Parce qu’il n’aborde pas ces questions pourtant essentielles, le livre de Glaser m’a laissé sur ma faim. Certes, l’auteur s’en prend à la morgue et à la suffisance de ses compatriotes. N’empêche qu’il ne va pas aussi loin que l’avocat Robert Bourgi qui, début juillet 2016, déclarait à VoxAfrica : “Je ne veux plus de financement politique [des partis politiques français] par les Africains, je ne veux plus que les chefs d’État africains soient choisis par l’ancienne puissance coloniale; je ne veux plus que les dirigeants africains soient choisis par l’ancienne puissance coloniale; je ne veux plus que les hauts fonctionnaires viennent ici faire génuflexion devant l’ancienne puissance coloniale. Les Africains aujourd’hui doivent êtrre maîtres de leur destinée; c’est aux peuples africains de désigner leurs dirigeants et c’est aux peuples africains de les révoquer, de les dégager… Je m’adresse aux Africains et indirectement aux dirigeants français .”

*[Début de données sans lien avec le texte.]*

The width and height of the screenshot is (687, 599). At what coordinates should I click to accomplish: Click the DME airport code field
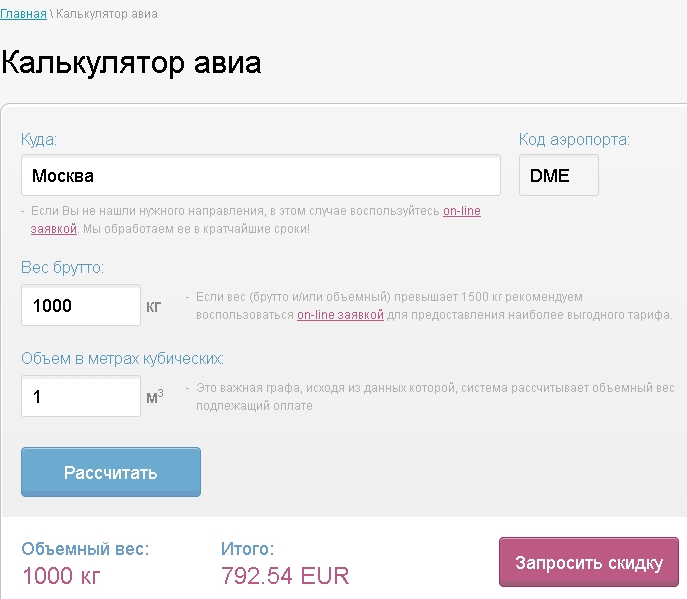pyautogui.click(x=559, y=175)

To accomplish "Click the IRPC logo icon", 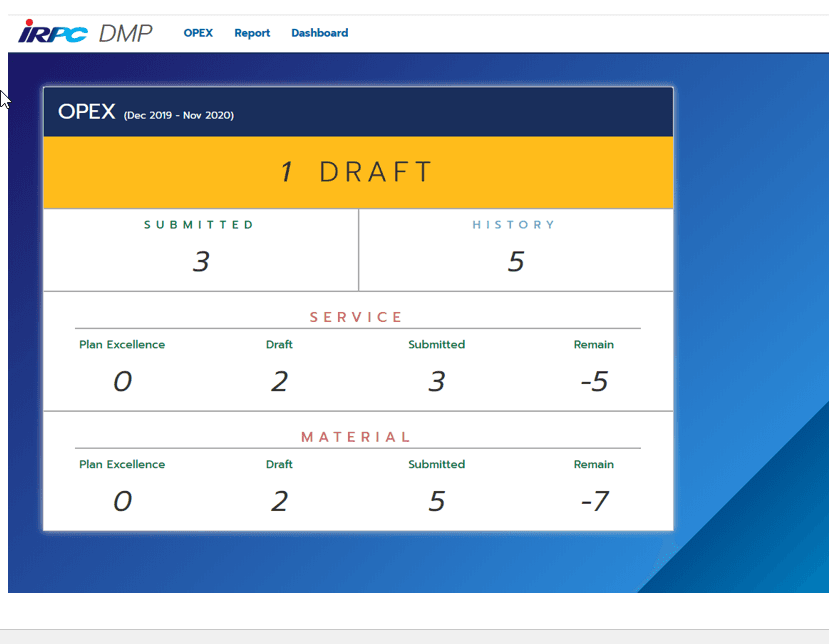I will pos(53,31).
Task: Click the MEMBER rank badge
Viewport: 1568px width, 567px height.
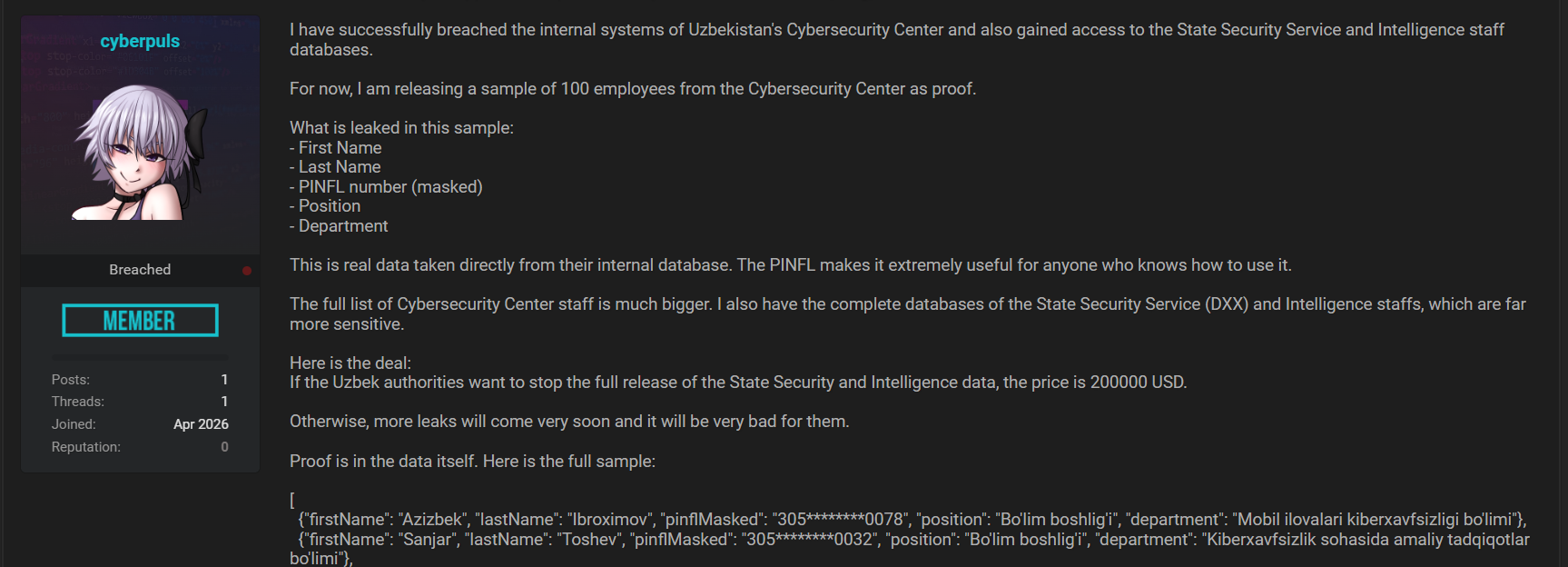Action: tap(140, 321)
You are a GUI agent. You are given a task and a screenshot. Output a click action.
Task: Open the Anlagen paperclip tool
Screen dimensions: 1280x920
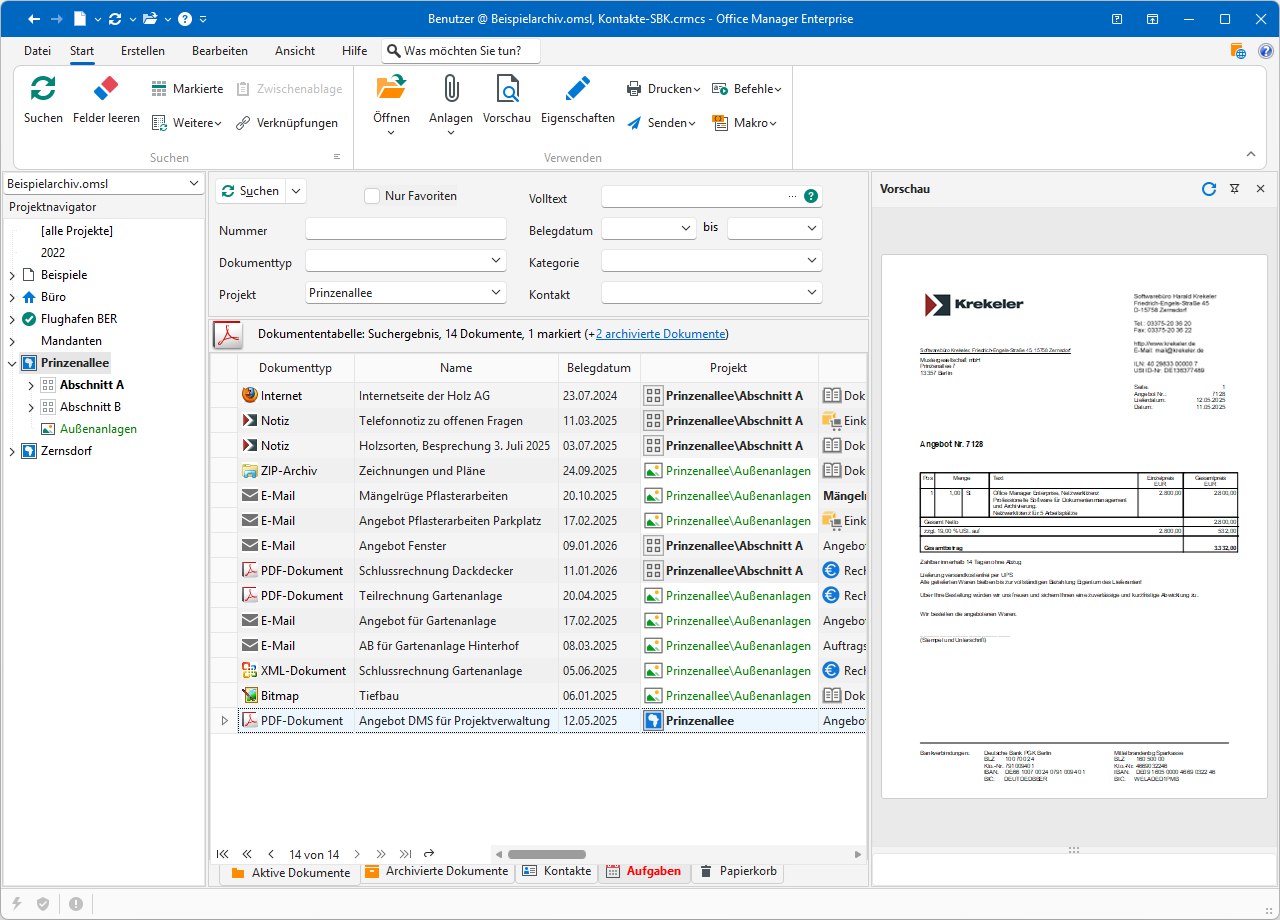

Glaser, lui, s’adresse uniquement aux Français, non pas pour que ces derniers mettent fin à un système aussi criminel qu’anti-démocratique, mais pour qu’ils continuent à avoir une mainmise sur l’Afrique francophone. Les souffrances et difficultés des Africains, il n’en a cure. On peut donc affirmer, et c’est par là que je terminerai, qu’Antoine Glaser peut être considéré comme un homme dangereux. Il est d’autant plus dangereux qu’il est en désaccord, non pas avec un système qui a causé trop de dégâts sur le continent africain, mais avec une certaine approche de ceux qui animent la Françafrique et à laquelle il appartient probablement.